PPAR-delta promotes survival of breast cancer cells in harsh metabolic conditions

Expression of the nuclear receptor peroxisome proliferator activated receptor delta (PPARd) in breast cancer cells is negatively associated with patient survival, but the underlying mechanisms are not clear. High PPARd protein levels in rat breast adenocarcinomas were found to be associated with increased growth in soft agar and mice. Transgenic expression of PPARd increased the ability of human breast cancer cell lines to migrate in vitro and form lung metastases in mice. PPARd also conferred the ability to grow in exhausted tissue culture media and survive in low-glucose and other endoplasmic reticulum stress conditions such as hypoxia.

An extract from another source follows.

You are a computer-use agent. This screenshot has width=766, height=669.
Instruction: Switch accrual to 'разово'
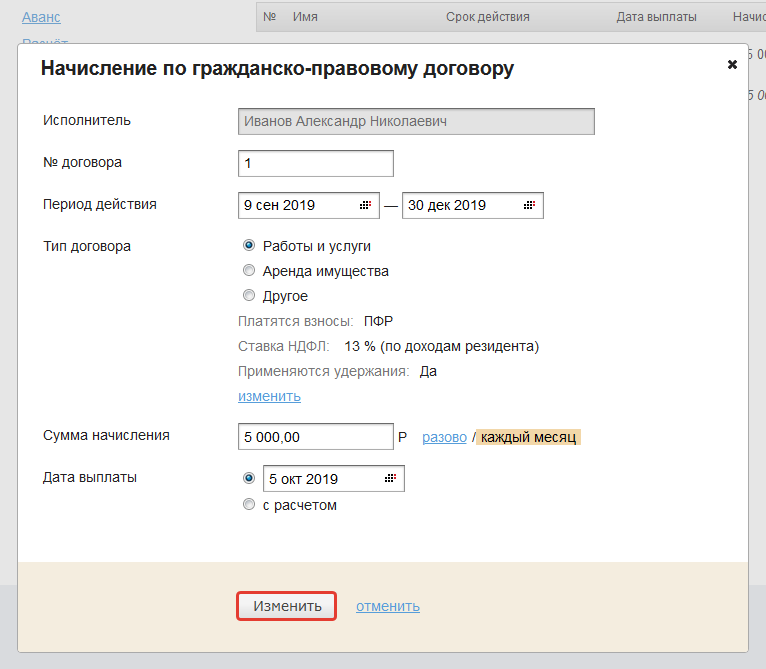click(444, 437)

Upregulation of PPARd by glucocorticoids or synthetic agonists also protected human breast cancer cells from low glucose. Survival in low glucose was related to increased antioxidant defenses mediated in part by catalase and also to late AKT phosphorylation, which is associated with the prolonged glucose-deprivation response. Synthetic antagonists reversed the survival benefits conferred by PPARd in vitro. These findings suggest that PPARd conditions breast cancer cells to survive in harsh microenvironmental conditions by reducing oxidative stress and enhancing survival signaling responses. Drugs that target PPARd may have a role in the treatment of breast cancer.